A run of records:
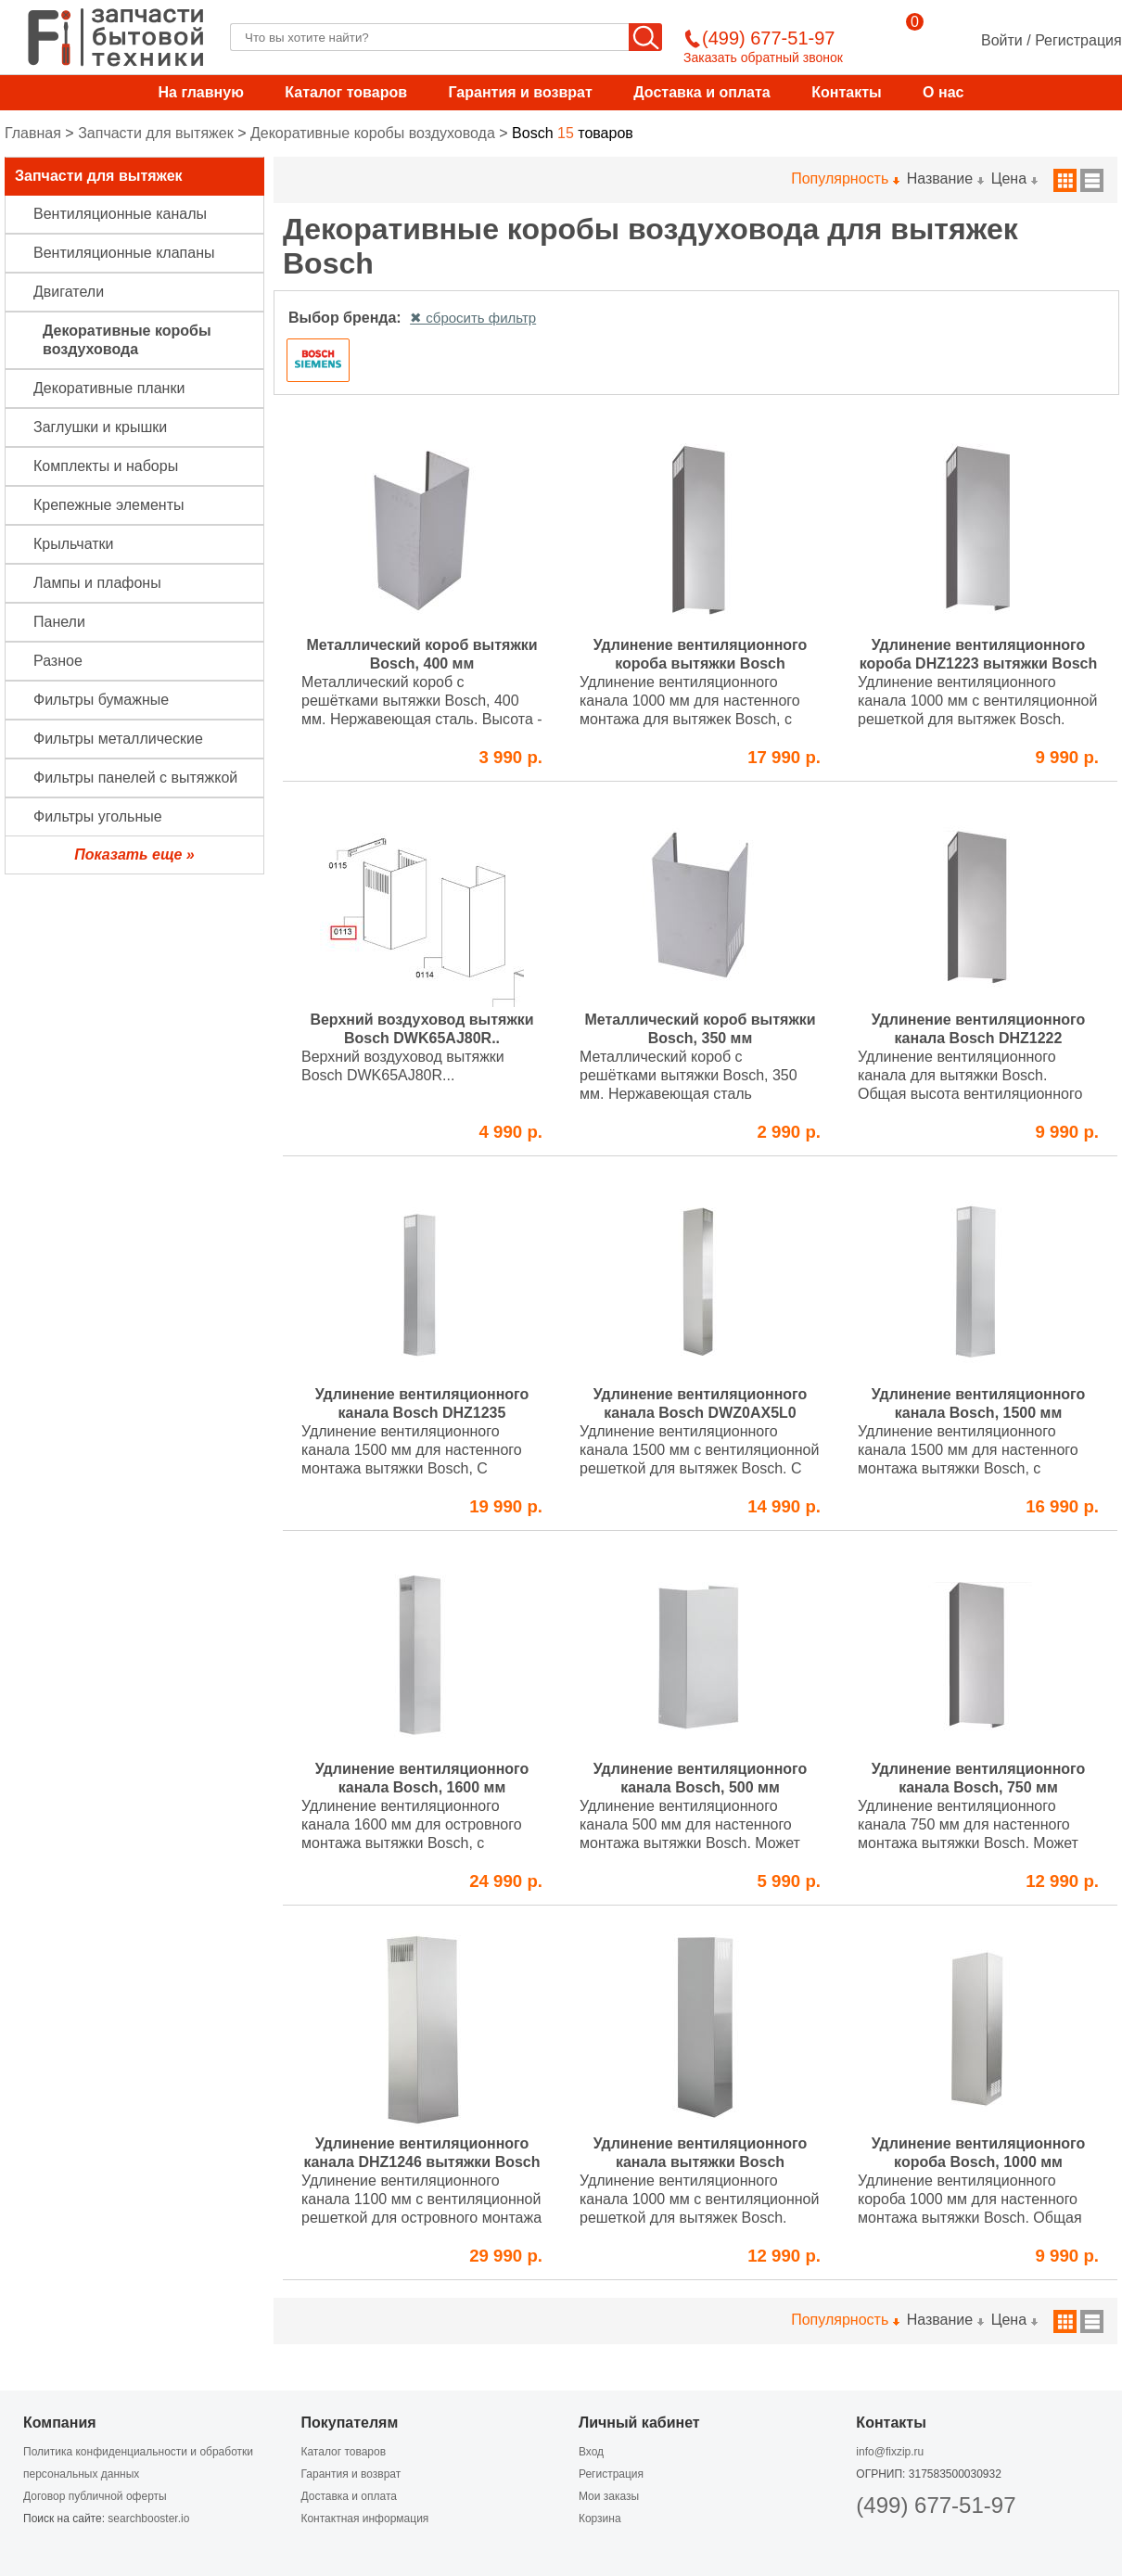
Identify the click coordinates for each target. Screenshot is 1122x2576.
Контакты (846, 92)
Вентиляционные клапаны (124, 253)
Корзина (600, 2518)
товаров (572, 133)
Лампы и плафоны (97, 583)
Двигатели (68, 292)
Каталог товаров (346, 92)
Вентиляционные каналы (120, 214)
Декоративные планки (109, 388)
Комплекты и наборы (105, 466)
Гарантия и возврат (520, 92)
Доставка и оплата (702, 92)
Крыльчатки (73, 544)
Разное (58, 661)
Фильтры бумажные (101, 700)
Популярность (844, 178)
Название (945, 178)
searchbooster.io (148, 2518)
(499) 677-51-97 (935, 2505)
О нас (943, 92)
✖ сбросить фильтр (473, 317)
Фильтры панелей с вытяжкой (135, 777)
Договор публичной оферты (95, 2496)
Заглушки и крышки (100, 427)
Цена (1014, 178)
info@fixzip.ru (890, 2451)
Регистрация (1078, 40)
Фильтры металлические (118, 738)
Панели (59, 622)
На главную (201, 92)
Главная (33, 133)
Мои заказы (609, 2496)
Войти (1002, 40)
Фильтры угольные (97, 816)
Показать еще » (134, 854)
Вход (591, 2451)
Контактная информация (364, 2518)
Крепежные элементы (109, 505)
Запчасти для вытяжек (156, 133)
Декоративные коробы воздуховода (372, 133)
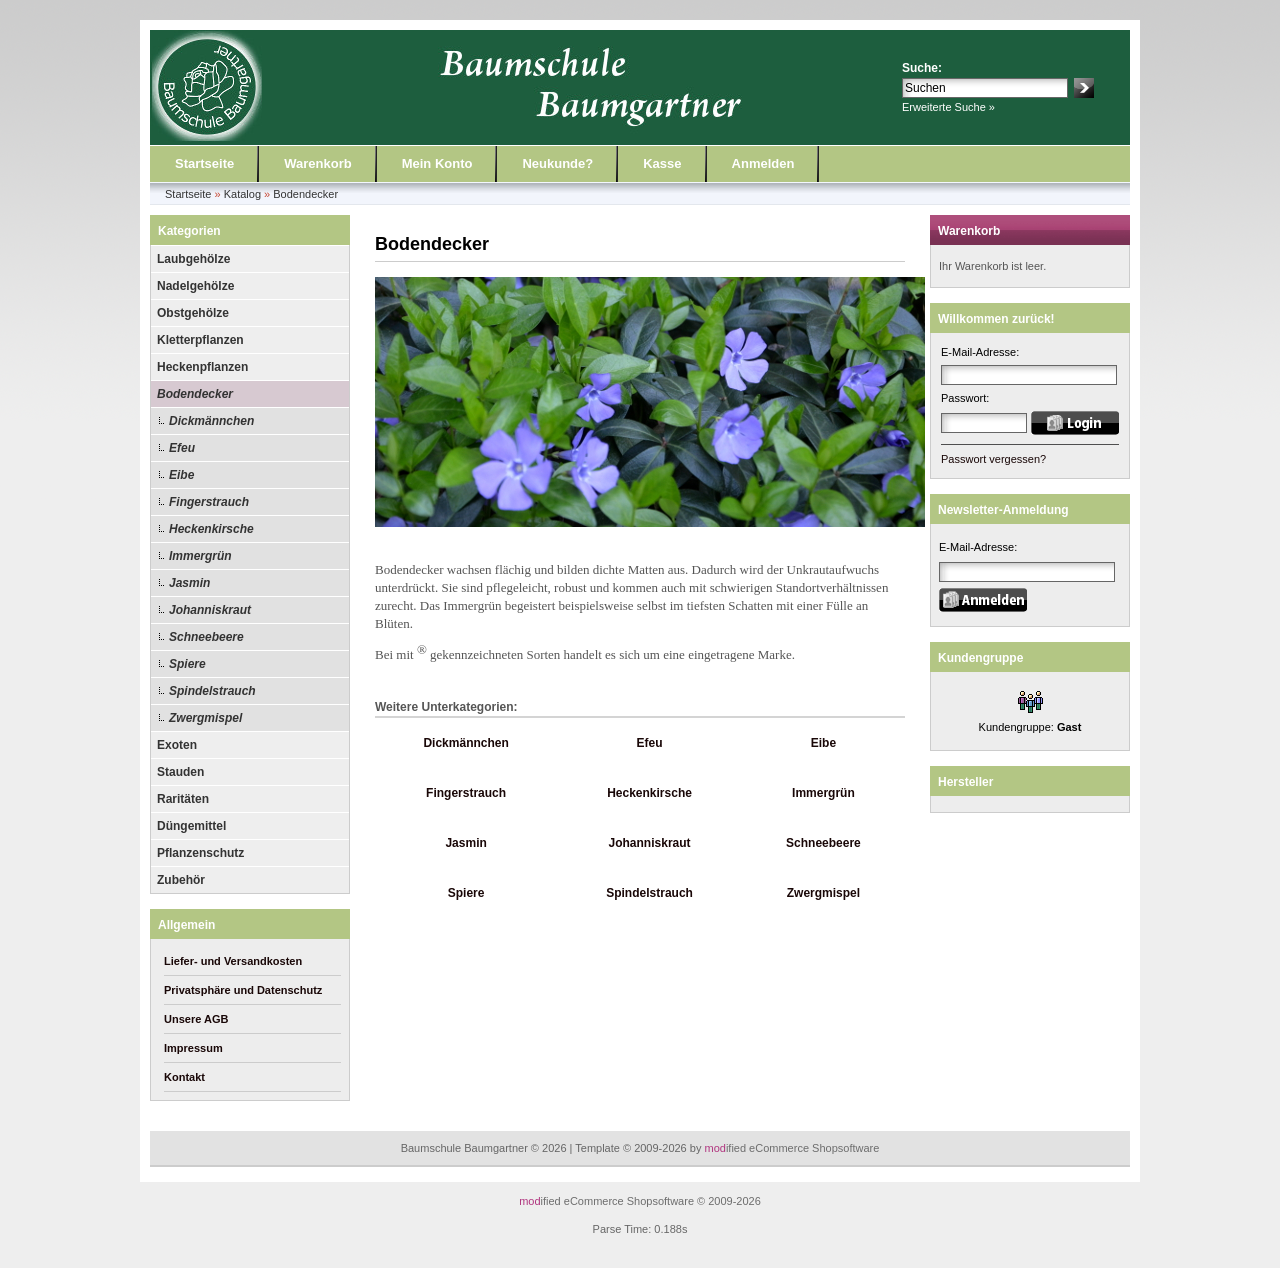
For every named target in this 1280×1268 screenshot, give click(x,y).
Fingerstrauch (209, 502)
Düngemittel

Aim of the exercise: Reproduce every line of the listing above, requests included but pictures left out, and rescale each answer coordinate by 0.6, rounding to whole numbers with halves going up. Only the coordinates in the answers change.

Exercise answer:
Identify the click coordinates for each target. Screenshot is 1122x2576.
Контакты (508, 55)
Вентиляционные клапаны (74, 152)
Корзина (360, 1511)
товаров (343, 80)
Лампы и плафоны (58, 350)
Двигатели (41, 175)
Каталог товаров (208, 55)
Вентиляционные каналы (72, 128)
Декоративные планки (65, 233)
Комплекты и наборы (63, 280)
Гарантия и возврат (312, 55)
Доставка и оплата (421, 55)
Крыльчатки (44, 326)
Разное (35, 397)
Фильтры бумажные (61, 420)
Популярность (506, 107)
Название (567, 107)
searchbooster.io (89, 1511)
(499) 677-51-97 (561, 1503)
О нас (566, 55)
✖ сбросить фильтр (284, 190)
Фильтры панелей с вытяжкой (81, 466)
Договор публичной оферты (57, 1498)
Заглушки и крышки (60, 256)
Цена (608, 107)
info@fixzip.ru (534, 1471)
Регистрация (647, 24)
Фильтры металлические (71, 443)
Панели (35, 373)
На главную (121, 55)
Главная (20, 80)
Мои заказы (365, 1498)
Войти (601, 24)
Фильтры угольные (58, 490)
Показать еще » (80, 512)
Вход (355, 1471)
Контактная информация (218, 1511)
Крепежные элементы (65, 303)
Запчасти для вытяжек (94, 80)
Декоративные коробы воздуховода (223, 80)
For every named target in this 1280×1268 screenshot, give click(x,y).
Fingerstrauch (125, 301)
Düngemittel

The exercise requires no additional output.